EXERCISE INSTRUCTIONS:
Lines where the string "agent" appears are to be copied from the entries below.

----------

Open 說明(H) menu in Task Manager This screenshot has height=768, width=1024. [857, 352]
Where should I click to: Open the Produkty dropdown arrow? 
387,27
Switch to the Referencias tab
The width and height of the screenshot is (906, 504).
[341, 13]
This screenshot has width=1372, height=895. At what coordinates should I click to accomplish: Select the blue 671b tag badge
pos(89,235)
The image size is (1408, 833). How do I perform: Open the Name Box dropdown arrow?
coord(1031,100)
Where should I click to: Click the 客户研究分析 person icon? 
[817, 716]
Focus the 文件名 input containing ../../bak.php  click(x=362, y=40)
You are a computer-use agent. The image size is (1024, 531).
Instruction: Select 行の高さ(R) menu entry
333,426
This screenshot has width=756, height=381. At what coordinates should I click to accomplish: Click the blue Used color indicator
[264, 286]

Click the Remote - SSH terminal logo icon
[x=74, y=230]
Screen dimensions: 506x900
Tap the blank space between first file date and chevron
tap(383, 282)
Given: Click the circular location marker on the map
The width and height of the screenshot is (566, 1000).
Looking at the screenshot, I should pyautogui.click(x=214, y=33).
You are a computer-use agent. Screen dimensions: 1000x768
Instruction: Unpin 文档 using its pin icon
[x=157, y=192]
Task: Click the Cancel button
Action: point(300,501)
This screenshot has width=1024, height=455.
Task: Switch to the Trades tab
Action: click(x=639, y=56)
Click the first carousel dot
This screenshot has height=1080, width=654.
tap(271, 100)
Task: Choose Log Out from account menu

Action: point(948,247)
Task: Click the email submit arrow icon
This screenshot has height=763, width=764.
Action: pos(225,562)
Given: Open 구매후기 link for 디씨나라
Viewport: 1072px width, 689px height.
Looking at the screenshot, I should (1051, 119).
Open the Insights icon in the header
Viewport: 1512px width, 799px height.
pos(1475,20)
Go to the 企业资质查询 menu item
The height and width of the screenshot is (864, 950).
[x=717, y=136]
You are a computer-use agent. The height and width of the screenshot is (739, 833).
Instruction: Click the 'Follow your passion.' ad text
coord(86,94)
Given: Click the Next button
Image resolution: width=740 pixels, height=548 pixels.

----------

EXPECTED ANSWER:
You are a computer-use agent. The image size is (1024, 531).
You are a computer-use agent. Screen dimensions: 1000x768
You are a computer-use agent. The height and width of the screenshot is (739, 833).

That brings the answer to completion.